ワーキングホリデーや留学は究極的には自分のため(収入を得たい、学歴を得たい等)に参加するケースが比較的多いと思いますが、海外協力隊事業は、社会のため、誰かのために少しでも貢献したいという気持ちがあり、そして誰にも強制されずに自ら「行きたいです」と手を挙げる、そういった方々を現地のニーズとマッチングさせて派遣する事業です。

規模でいうと、累計で56,000人以上を派遣しています。常時2,000人程度を派遣することを目指しています。一般的な隊員の任期は2年間ですので、毎年約1,000人派遣して、約1,000人戻ってくるのが我々の目指す事業規模となります。コロナで全世界から一気に退避したので、現在赴任中の隊員は1,400から1,500人程度です。コロナ前の派遣規模は2,000人くらいでしたので、来年くらいにはまたコロナ前の規模に戻るかなという感じですね。

昔は「青年海外協力隊」といい、「青年」とあるように20歳から39歳までが募集対象でしたが、現在の年齢区分は20歳から69歳までなので、「青年」をとり、「海外協力隊」と事業の総称を変更しました。他方で、海外協力隊のサブカテゴリ―として「青年海外協力隊」という名称も残していて、海外協力隊の中で若い人たちは引き続き「青年海外協力隊」と呼んでいます。

JICA海外協力隊の事業目的

事業目的としては、3つあります。一つは、先ほど話した途上国の社会経済の発展や復興に寄与すること。

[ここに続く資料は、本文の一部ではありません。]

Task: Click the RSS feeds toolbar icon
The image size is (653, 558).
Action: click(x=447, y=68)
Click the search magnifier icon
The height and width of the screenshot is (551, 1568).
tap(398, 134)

二つ目は、この事業の大きなところだと思いますが、日本と派遣された国の信頼を深め、友好を深めること。要は日本を好きになってもらうことです。国同士でも仲の良し悪しはありますが、日本を信頼してもらい、日本と友好な国が世界中に増えることは、日本にとっても地域の平和という意味でも本当に大事なことになります。

やはり派遣先の国の人々にとっては、私利私欲のためではなく、自分たちのために何かしたいという想いをもって日本人が海外協力隊員として来てくれている。そして派遣された海外協力隊員が一生懸命に頑張っている。その姿がすごく現地の方々のハートに響くのだと思います。東日本大震災の時に、海外の国からたくさんの支援があり、とてもありがたく思ったのと同じで、そのような純粋な支援の行為は、個人レベルにとどまらず、国同士の信頼を深め、お互いにリスペクトし合うことに繋がっています。

三つ目を我々は「社会還元」と言っていますが、日本の国の事業として税金で運営していますので、2年間海外で頑張ったその経験やネットワークを、帰国した後も社会のために役立ててもらうことです。ボランティア経験を社会還元するということは、ある意味終わりがありません。海外協力隊は一生続くとも言えますが、それは何十年も前に帰国しても、未だに派遣された国に対して繋がりを感じて支援をされている方もたくさんいらっしゃるし、その時の経験を活かしていろんな事業をされている方もたくさんいますので、そこまで含めて海外協力隊事業だと私は捉えています。